Situato a 160 km a nord di Caracas, Los Roques è il più grande arcipelago corallino dei Caraibi. Le sue numerose isole, in tutto circa 350, sono banchi corallini sabbiosi e per la maggior parte disabitati. Grazie alla barriera corallina, l’arcipelago è abitato da numerose varietà di uccelli ed animali acquatici tra cui tartarughe marine, razze, barracuda, aragoste e bonefish; per tutelare questo prezioso ecosistema nel 1972 Los Roques è stato dichiarato Parco Naturale.
Solo quattro isole sono abitate dalla popolazione locale che è concentrata principalmente su Gran Roque, poche case dai vivaci colori tropicali in stradine di finissima sabbia di corallo dove riscoprirete il piacere di camminare scalzi! Le vie del paese sono sabbiose ma calme poiché il traffico su ruota è inesistente, limitato ai servizi e ad alcuni pulmini elettrici.
Sull’isola è presente corrente elettrica ed un impianto di desalinazione.
Gran Roque è l’unica isola dell’arcipelago con una buona vegetazione e con una zona montuosa da cui è possibile ammirare il bellissimo paesaggio e visitare il Faro Holandes, costruito nel 1870 e funzionante fino agli anni ’50.

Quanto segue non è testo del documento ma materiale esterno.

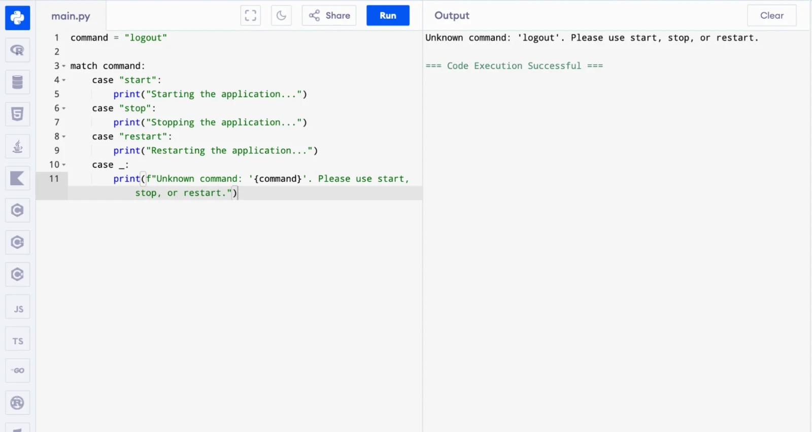Select the Python language icon
Image resolution: width=812 pixels, height=432 pixels.
[17, 18]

Inutile dire che l’arcipelago di Los Roques è diventato in breve un luogo prediletto dagli amanti delle immersioni subacquee per l’origine corallina dei suoi isolotti, ma innumerevoli sono le attività che si possono praticare dallo snorkelling al windsurf, alle escursioni in barca a vela partendo ogni giorno alla volta di un isolotto nuovo come Cayo de Agua, Crasqui o Espenqui oppure si può semplicemente prendere il sole sulle bianche spiagge nuotando in acque dalle mille sfumature di turchese.